● **Action item**
Retype exactly the lines from the one containing "The height and" through the last line of the records below, including both, and leave out any pictures.

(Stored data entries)

========

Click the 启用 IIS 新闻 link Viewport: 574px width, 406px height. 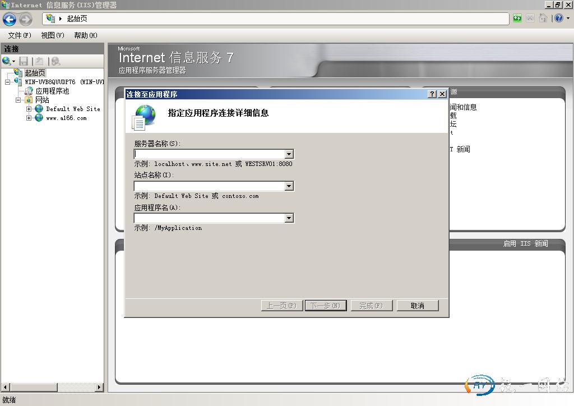click(x=525, y=243)
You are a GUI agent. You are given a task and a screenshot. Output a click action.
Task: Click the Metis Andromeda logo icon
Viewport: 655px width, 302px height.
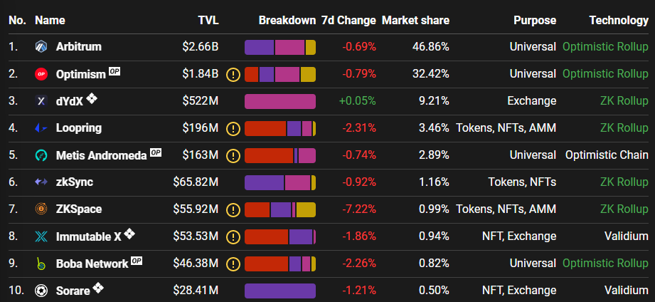click(x=41, y=155)
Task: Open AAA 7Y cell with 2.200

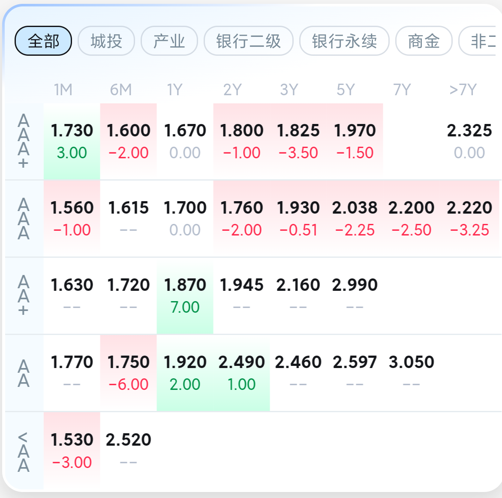Action: pyautogui.click(x=411, y=218)
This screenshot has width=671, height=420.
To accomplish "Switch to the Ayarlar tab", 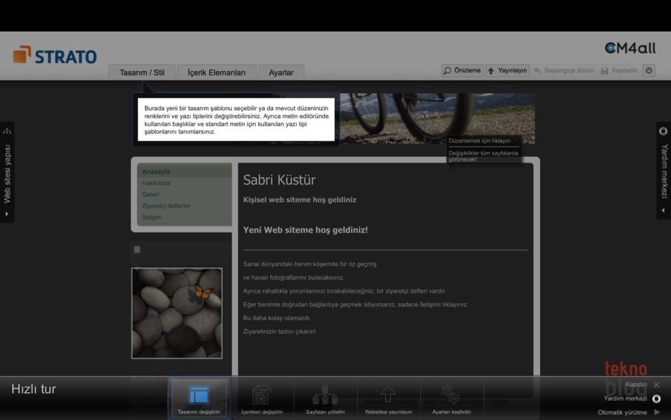I will pos(281,73).
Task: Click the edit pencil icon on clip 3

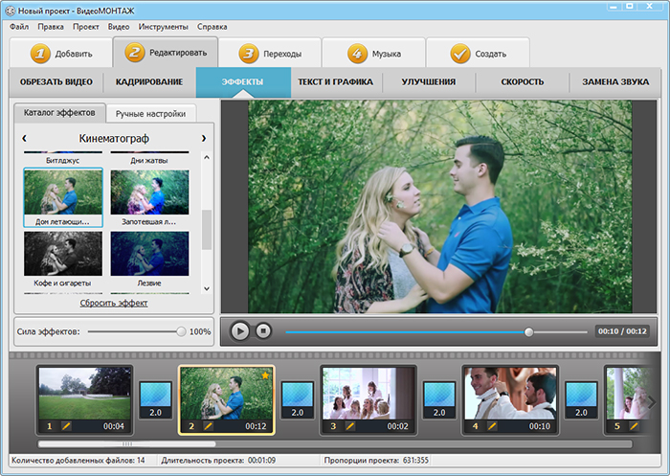Action: tap(350, 425)
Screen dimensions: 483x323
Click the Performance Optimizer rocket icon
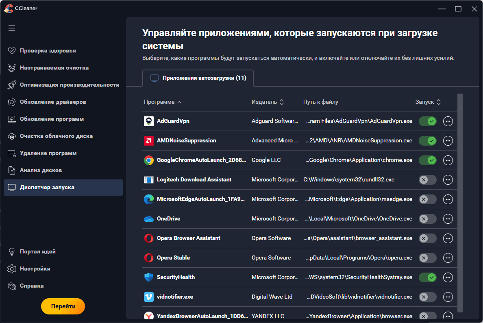click(x=12, y=85)
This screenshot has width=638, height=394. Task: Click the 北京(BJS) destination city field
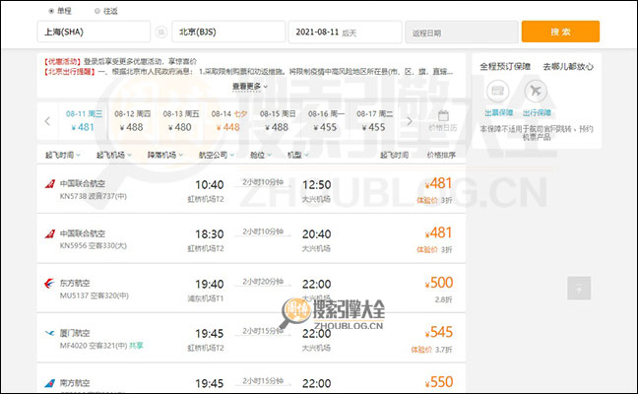228,33
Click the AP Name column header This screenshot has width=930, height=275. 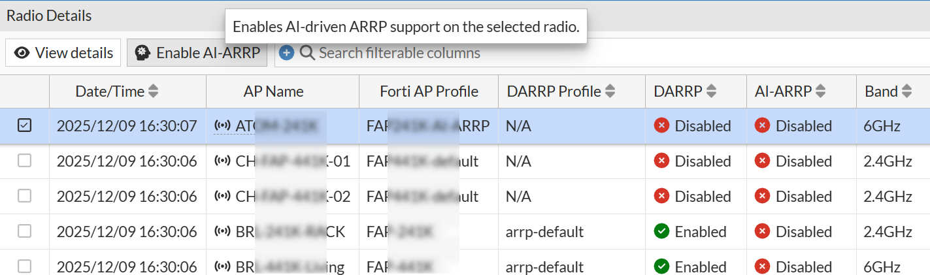[x=274, y=91]
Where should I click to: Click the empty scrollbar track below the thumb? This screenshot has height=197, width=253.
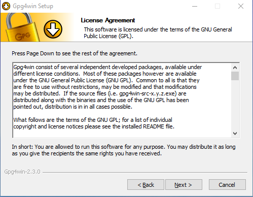coord(235,105)
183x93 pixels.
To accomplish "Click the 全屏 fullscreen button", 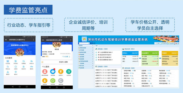I will pyautogui.click(x=158, y=43).
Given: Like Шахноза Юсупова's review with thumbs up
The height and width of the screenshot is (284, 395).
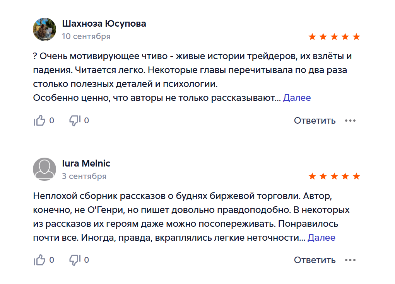Looking at the screenshot, I should tap(39, 121).
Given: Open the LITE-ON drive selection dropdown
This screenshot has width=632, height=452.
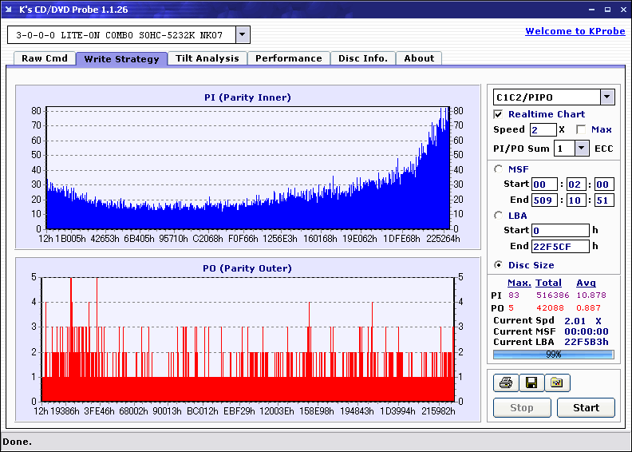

========

● **Answer section**
The height and width of the screenshot is (284, 395).
Looking at the screenshot, I should tap(39, 121).
Given: Open the LITE-ON drive selection dropdown
This screenshot has width=632, height=452.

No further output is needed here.